▶ Your task
Answer these questions using the Toto Washlet thread.
(a) Who sent SewerRatz the link?
(b) What does user4 say about installing and using these units?
(c) According to Song Dog, what will people still have to do under certain situations?

Text provided Block Start

# Toto Washlet Web Page



## SewerRatz (Apr 25, 2009)

OK my girlfriend sent me this link and now she wants one of these things. First of all, when the web site started I was like WTF did she send me a link to. Any ways, have any of you all installed one of these contraptions? Or even used one? Is it worth the $$$? 

Thanks

http://www.cleanishappy.com/


----------



## ROCKSTARPLUMBER (Dec 14, 2008)

Um, a couple of those were dudes. Gross. Cool product though. Id like to try it before i buy it.


----------



## user4 (Jun 12, 2008)

I have installed several of them, never used one though. I have never had anyone complain about them.


----------



## DUNBAR PLUMBING (Sep 11, 2008)

Keep clicking on the 4th one and she uses it for all to see. :thumbsup:


I've got one of these, the inexpensive version and it does clean my arse, jut not my moral upbringing. :blink:


----------



## 422 plumber (Jul 31, 2008)

Wait,
who was inked up with the tramp stamp? I was getting kinda turned on until the dudes popped up. Now everything I think about myself is wrong and I'm all mixed up. Yet I still got that tingly feeling.


----------



## Bollinger plumber (Apr 3, 2009)

:thumbup:


----------



## 422 plumber (Jul 31, 2008)

Dunbar,
when you are done with your business, and your water cleaner is done with it's, do you have to wipe with your hand to make sure it got all the dookie? I had a surgery on a fistula that left a divot near my bunghole that makes wiping with paper a pretty nasty business.


----------



## Song Dog (Jun 12, 2008)

I still think people will have to wipe, under certain situations. So, why pay the price of it and still have to wipe.

In Christ,

Song Dog


----------



## Redwood (Sep 8, 2008)

Why not go for the full Monte...










:thumbup:


----------



## ROCKSTARPLUMBER (Dec 14, 2008)

Redwood said:


> Why not go for the full Monte...
> 
> 
> 
> ...

Text provided Block End
Data Block Start

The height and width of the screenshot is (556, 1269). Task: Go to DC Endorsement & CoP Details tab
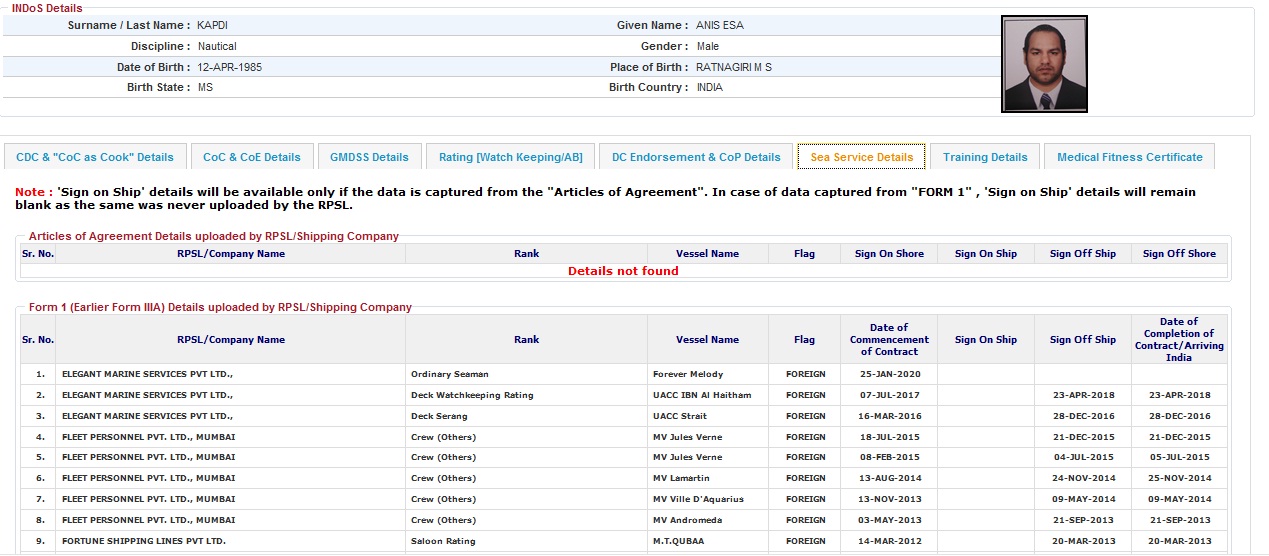click(696, 157)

Data Block End

▶ Written solution
(a) His girlfriend.
(b) user4 has installed several of them but never used one, and has never had anyone complain about them.
(c) Wipe.